TASK PROMPT: Word for word, copy all of the entries.

▶

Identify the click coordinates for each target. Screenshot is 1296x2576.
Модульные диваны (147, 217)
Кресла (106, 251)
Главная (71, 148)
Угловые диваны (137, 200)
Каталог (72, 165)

◀

RESULT OF THE TASK:
Identify the click coordinates for each target. Screenshot is 1296x2576.
Модульные диваны (147, 217)
Кресла (106, 251)
Главная (71, 148)
Угловые диваны (137, 200)
Каталог (72, 165)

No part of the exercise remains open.